- ANTHROPOFAGIA anthropofagia is a popular notion among Brazilians that the formation of Brazilian identity resulted from "the constant

interaction between diverse cultures, each of which consumed the other until a single, all-encompassing culture was created." = IN SHORT, SWALLOWING OF OTHER CULTURES AND IDEOLOGIES IN ORDER TO PRODUCE NEW CULTURE. Exhibition: "Nucleo Historico: Anthropofagia e Historias de Canabilismos" (24th Bienal de Sao Paulo, 1998) - THIRD.SPACE, THIRDING term invented by Edward W. Soja.

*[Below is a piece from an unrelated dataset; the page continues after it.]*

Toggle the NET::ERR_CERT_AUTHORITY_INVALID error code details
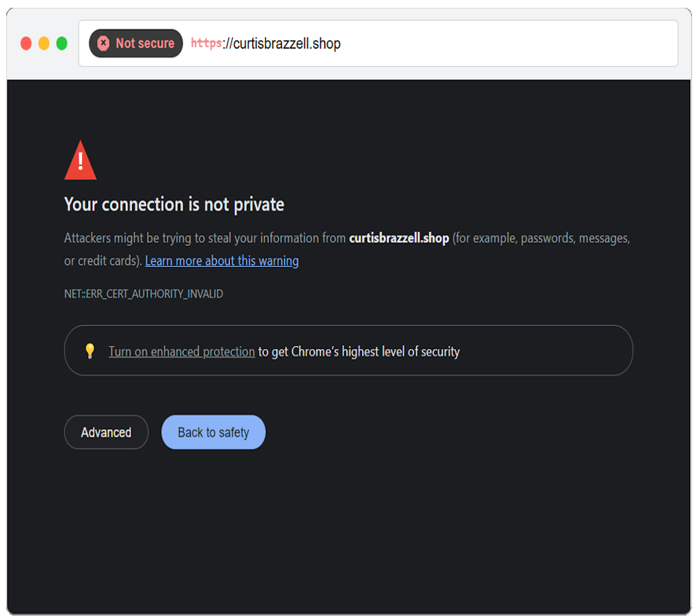The width and height of the screenshot is (694, 616). (x=143, y=294)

BOOK: Third.space: Journeys to Los Angeles and Other Real-And-Imagined Places. By Edward W. Soja. Cambridge, Mass., and Oxford: Blackwell Publishers, 1996. IN SHORT, THE IDEA IS TO LOOK BEYOND THE 'BINARIES' OF OUR CULTURE, SUCH AS THESIS - ANTITHESIS. HE DEVELOPS ON 'TRIALECTICS' BY LEFEBVRE. Thirdspace is an invitation to think beyond oppositional binaries and in different ways about space and spatiality. Soja draws on Lefebvre for the theoretical foundations, introducing Lefebvre's ideas through two "trialectics." The first trialectic moves around Spatiality, Historicality, and Sociality, and counters the tendency to privilege time over space. The second trialectic emerges from Lefebvre's distinction between spatial practice (perceived space), representations of space (conceived space), and spaces of representation (lived space). The important point seems to be that lived space (which approximates Soja's notion of thirdspace) both encompasses and is distinct from the previous two; it is a "thirding-as-Othering." Thirdspace is "a product of a 'thirding' of the spatial imagination, the creation of another mode of thinking about space that draws upon material and mental spaces of the traditional dualism but extends well beyond them in scope, substance and meaning" (p. 11). In the first six chapters, Soja not only reinterprets Lefebvre in light of thirdspace, but reviews the work of other theorists who seem to grasp both trialectics and work with them in creative ways. These theorists include bell hooks, Gillian Rose, Gloria Anzaldua, Maria Lugones, Gayatri Spivak, Edward Said, Homi Bhabha, and Michel Foucault.